_TEXT SECTION_
Announcement

Collapse
No announcement yet.
X
  • Filter
  • Time
  • Show
Clear All
new posts

  • Stratified Sampling into Equal Groups using Proportional Allocation with Odd and Even Observations in Stratum

    Hello, I have a dataset with 60 clusters that can be divided into 14 stratum. I would like to randomly allocate these 60 clusters into 2 groups - 30 intervention and 30 control. I would like to ensure balance between the two groups across 14 geographic sectors- hence, why I am choosing to do stratified sampling.

    However, the number of clusters in each strata varies, with 8 out of the 14 stratum having an odd number of clusters. I would like to do proportional allocation, where the clusters within each strata have a 50% chance of being allocated to the two groups, but also maintain an equal number in the 2 groups - 30 clusters in each.

    I have tried the following:

    sample 50, by(sector)

    This samples 34 clusters because there are 8 stratum that have an odd number of clusters. The sample to be chosen is being rounded up, giving me 4 extra clusters in my desired sample of 30.

_TASKS TO PERFORM_
**a.** Answer each question from the forum post on stratified sampling.
(i) How many clusters does the dataset contain in total?
(ii) How many of the strata have an odd number of clusters?
(iii) How many clusters does the command "sample 50, by(sector)" select?
**b.** For each statement, state whether it agrees with the forum post on stratified sampling, and quote the words of the post that decide it.
(i) The poster wants 30 clusters in the intervention group and 30 in the control group.
(ii) The clusters in the dataset can be divided into 12 strata.
(iii) The command the poster tried rounds the sample size down.

_STORED DATA_
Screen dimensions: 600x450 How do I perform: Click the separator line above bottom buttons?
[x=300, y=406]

==

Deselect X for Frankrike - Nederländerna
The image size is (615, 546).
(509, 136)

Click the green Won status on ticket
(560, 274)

_THE SOLUTIONS_
**a.**
(i) 60
(ii) 8
(iii) 34

**b.**
(i) Yes: "30 intervention and 30 control"
(ii) No: "60 clusters that can be divided into 14 stratum"
(iii) No: "The sample to be chosen is being rounded up"